* _Stated exercise_: Echo the entries word for word, starting at the line that contains "Given: Filter items by Not owned" and ending at the final line of the entries, and leave the pictures out of your answer.

***

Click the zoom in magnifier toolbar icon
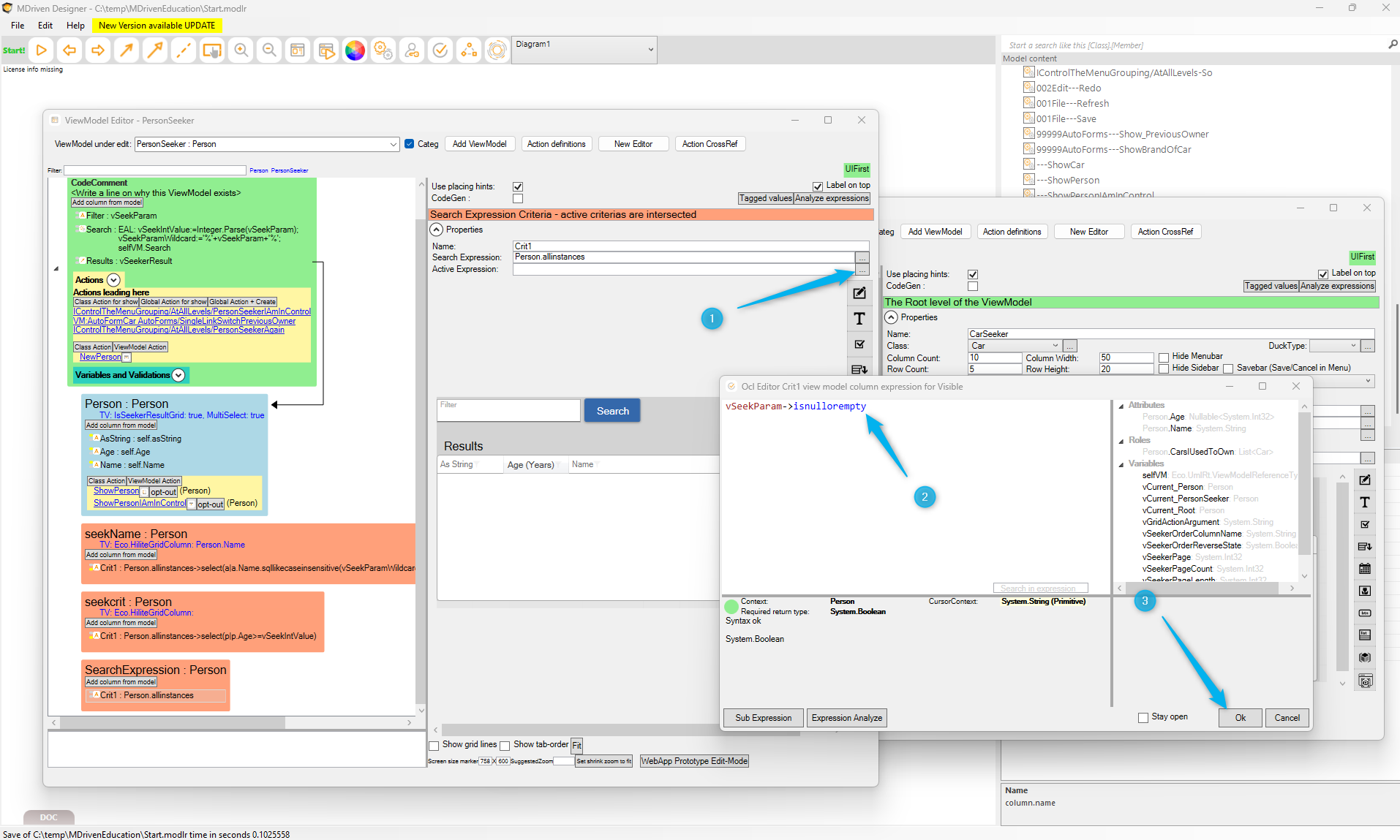 click(241, 50)
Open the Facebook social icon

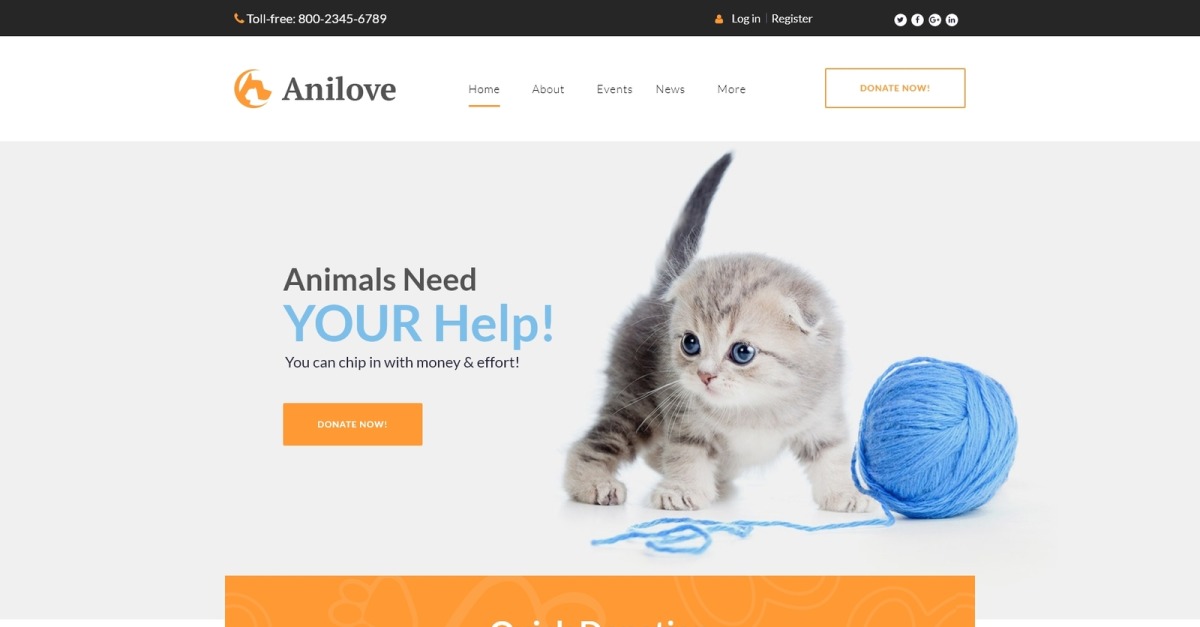pos(917,19)
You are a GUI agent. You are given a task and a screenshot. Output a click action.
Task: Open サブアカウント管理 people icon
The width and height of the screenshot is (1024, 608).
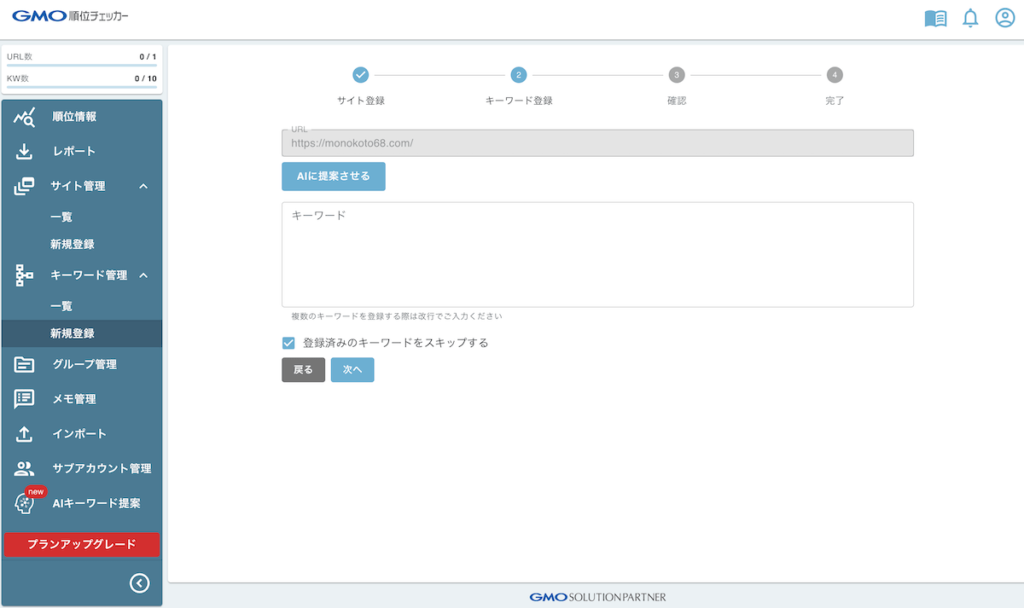coord(25,468)
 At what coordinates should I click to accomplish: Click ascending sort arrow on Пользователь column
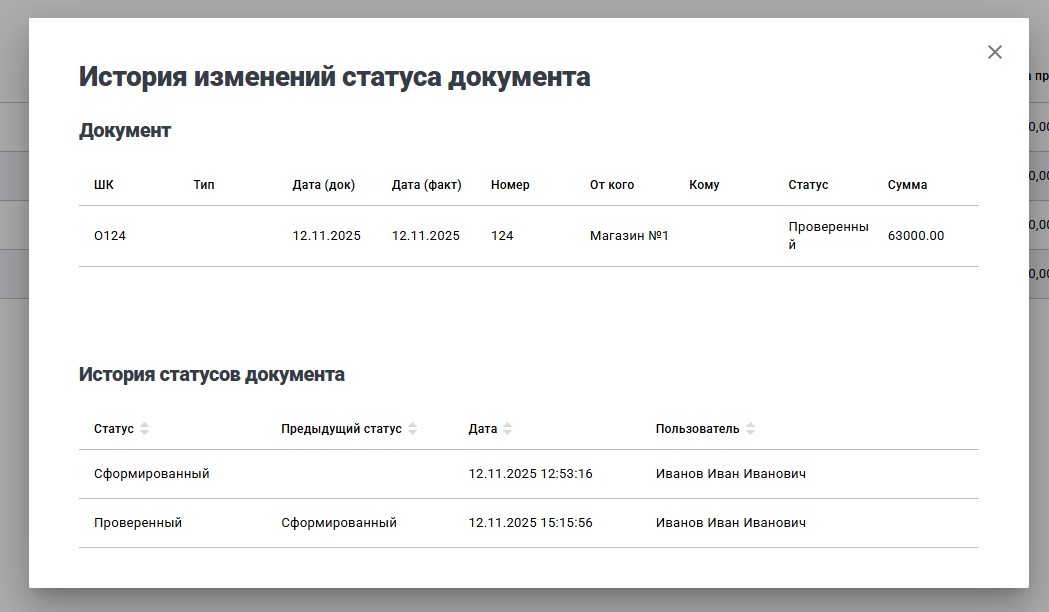[x=750, y=424]
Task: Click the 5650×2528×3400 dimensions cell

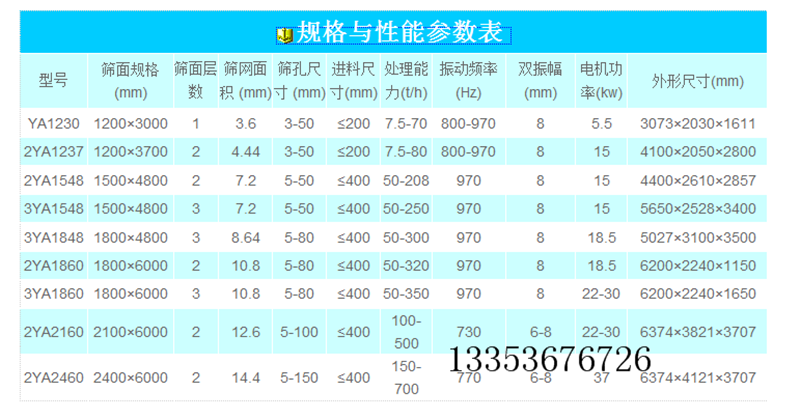Action: pos(697,210)

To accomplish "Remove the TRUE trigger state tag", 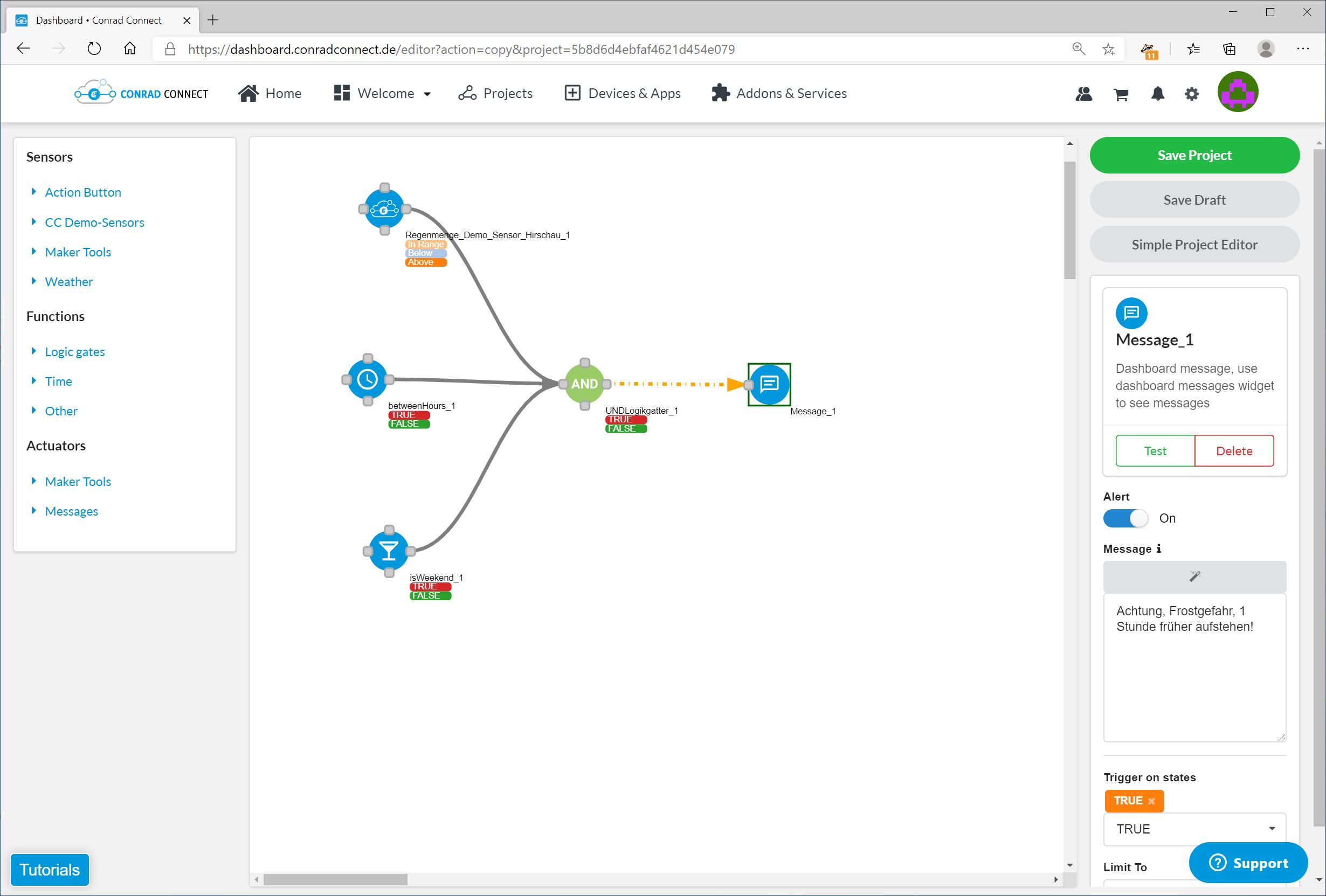I will pos(1151,801).
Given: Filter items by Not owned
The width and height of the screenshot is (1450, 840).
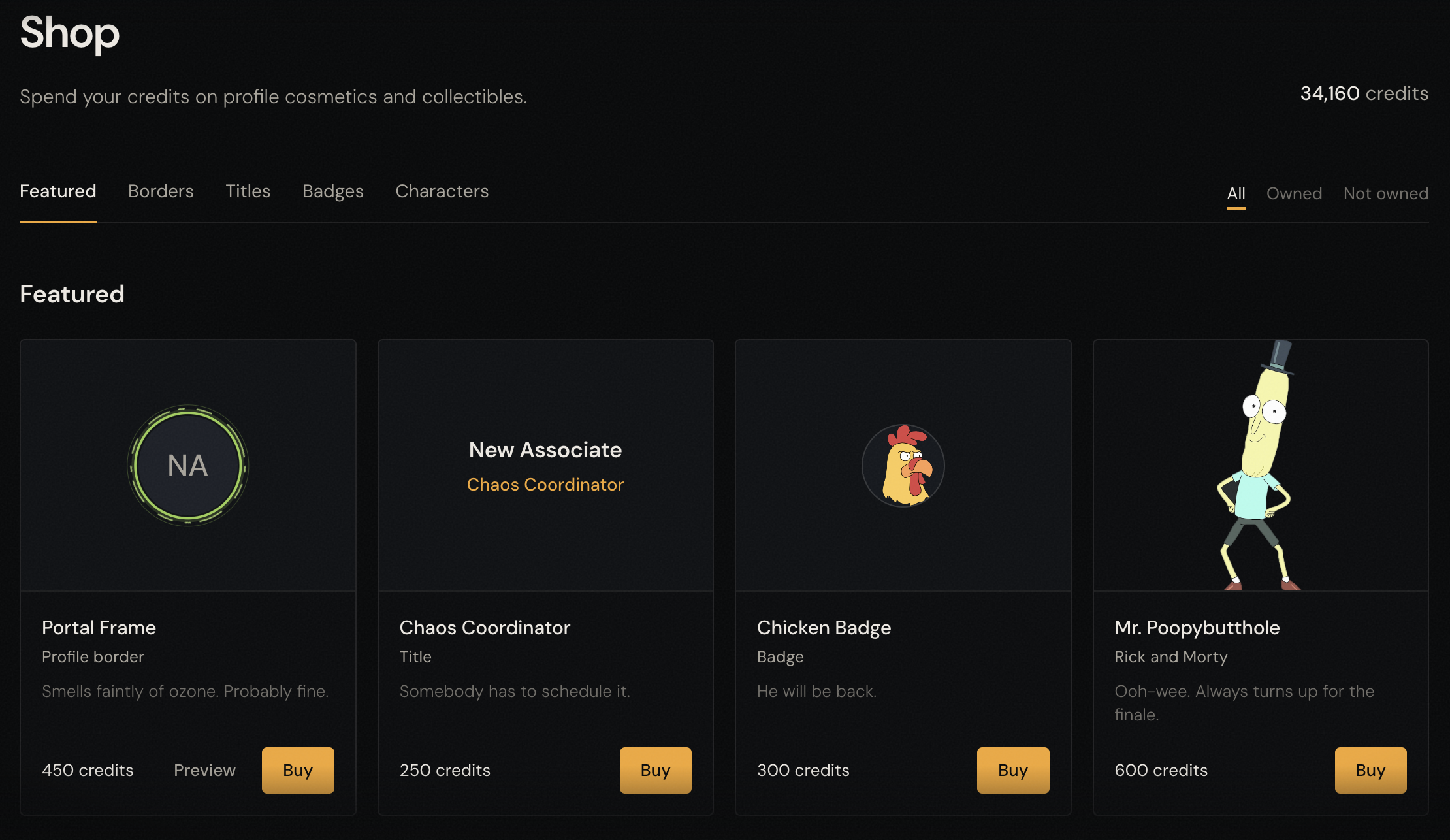Looking at the screenshot, I should [x=1386, y=193].
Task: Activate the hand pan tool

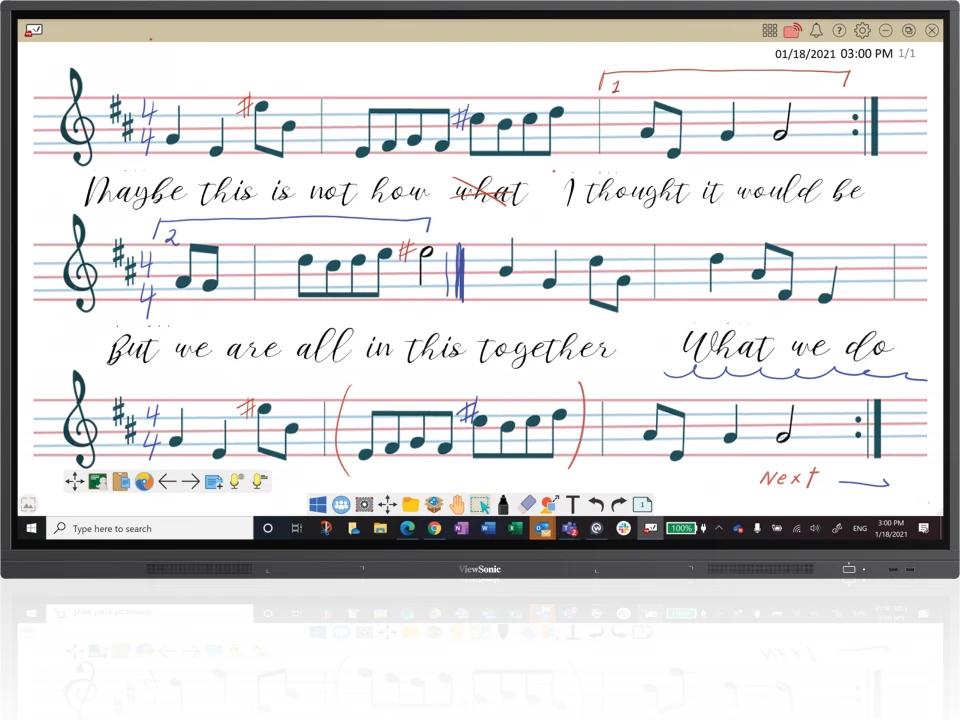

***

* _Worked answer_:
Given: Filter items by Not owned
The width and height of the screenshot is (1450, 840).
Looking at the screenshot, I should [x=1386, y=193].
Task: Activate the hand pan tool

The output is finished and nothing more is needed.